▸ **What you have to do**
The required answer is each line in the entries below where "Screen" occurs.

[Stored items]
_ _ _ _

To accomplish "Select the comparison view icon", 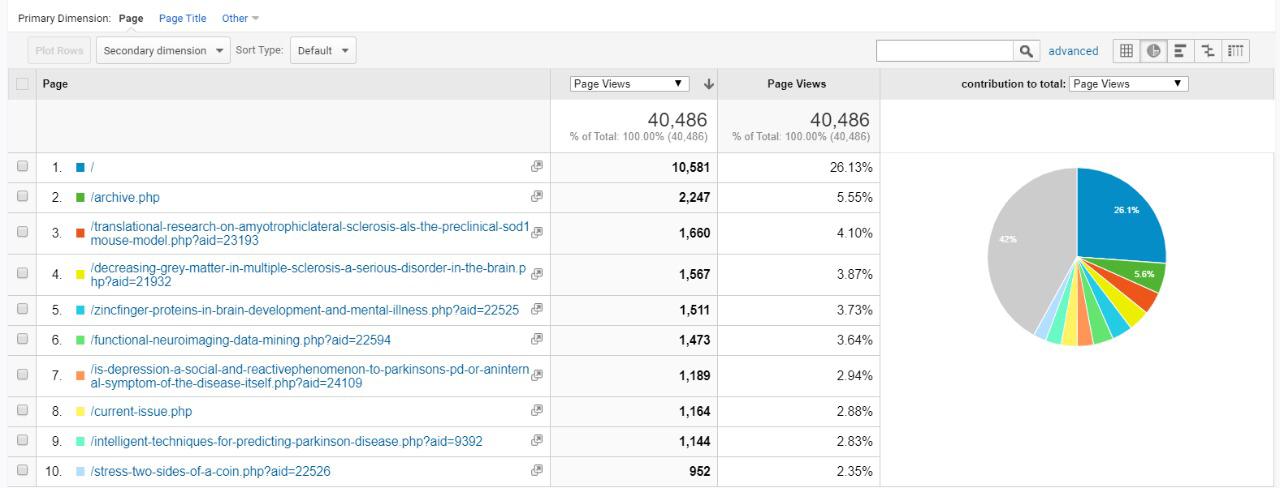I will click(1208, 51).
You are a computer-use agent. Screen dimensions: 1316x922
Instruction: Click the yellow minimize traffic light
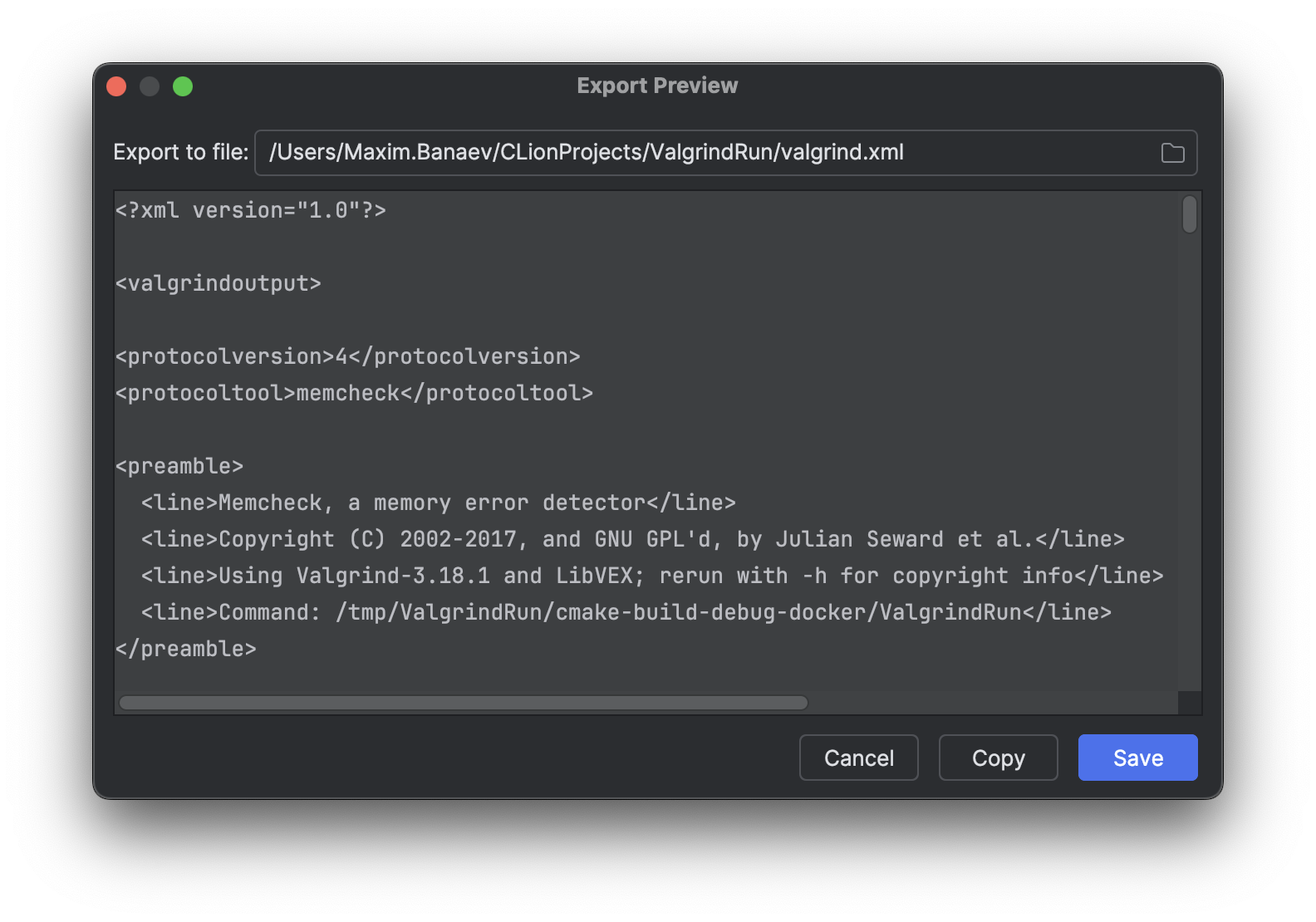click(x=150, y=86)
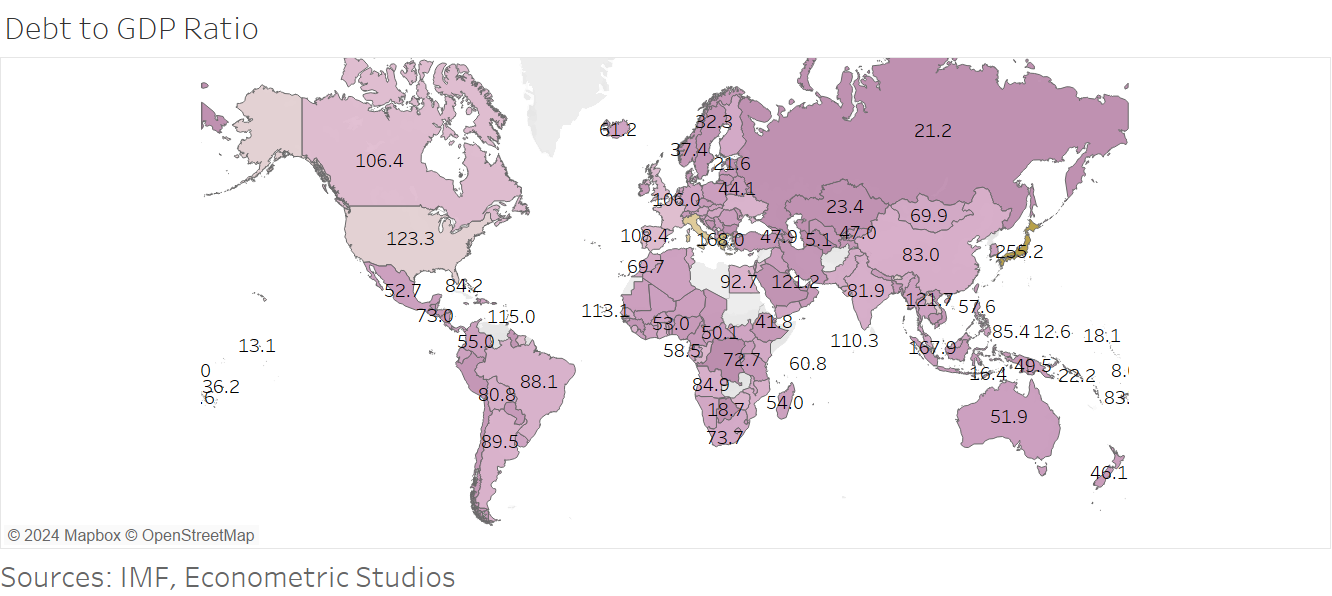Click Mexico showing 52.7
Viewport: 1332px width, 596px height.
pos(402,291)
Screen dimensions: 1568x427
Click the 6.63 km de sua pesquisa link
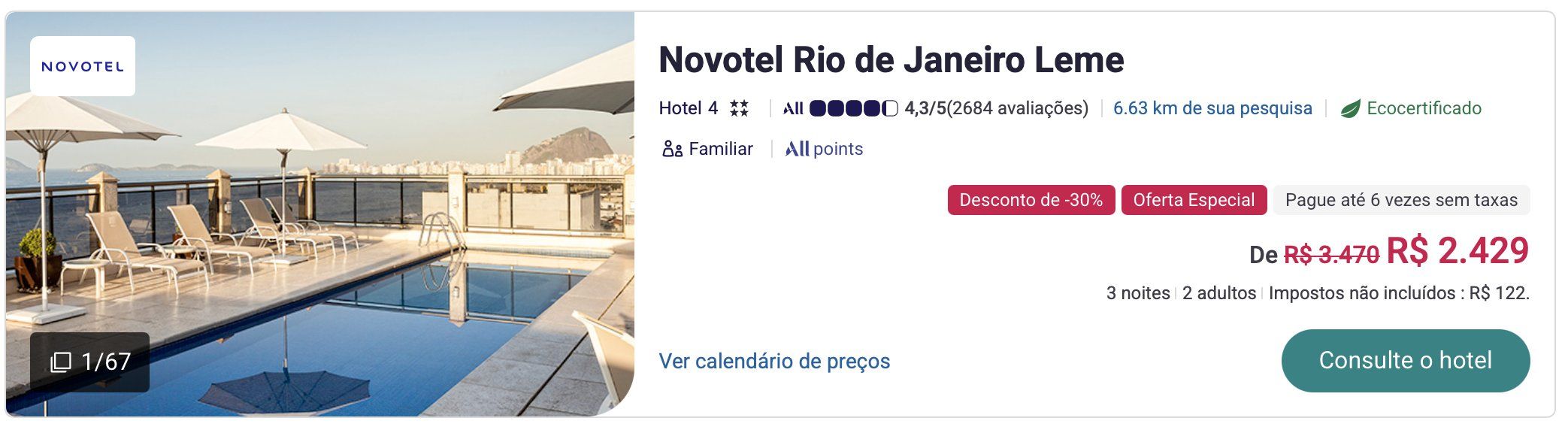pyautogui.click(x=1212, y=108)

_ _ _ _

▸ **Answer to this problem**
You are a computer-use agent. Screen dimensions: 1316x922
Screen dimensions: 1568x427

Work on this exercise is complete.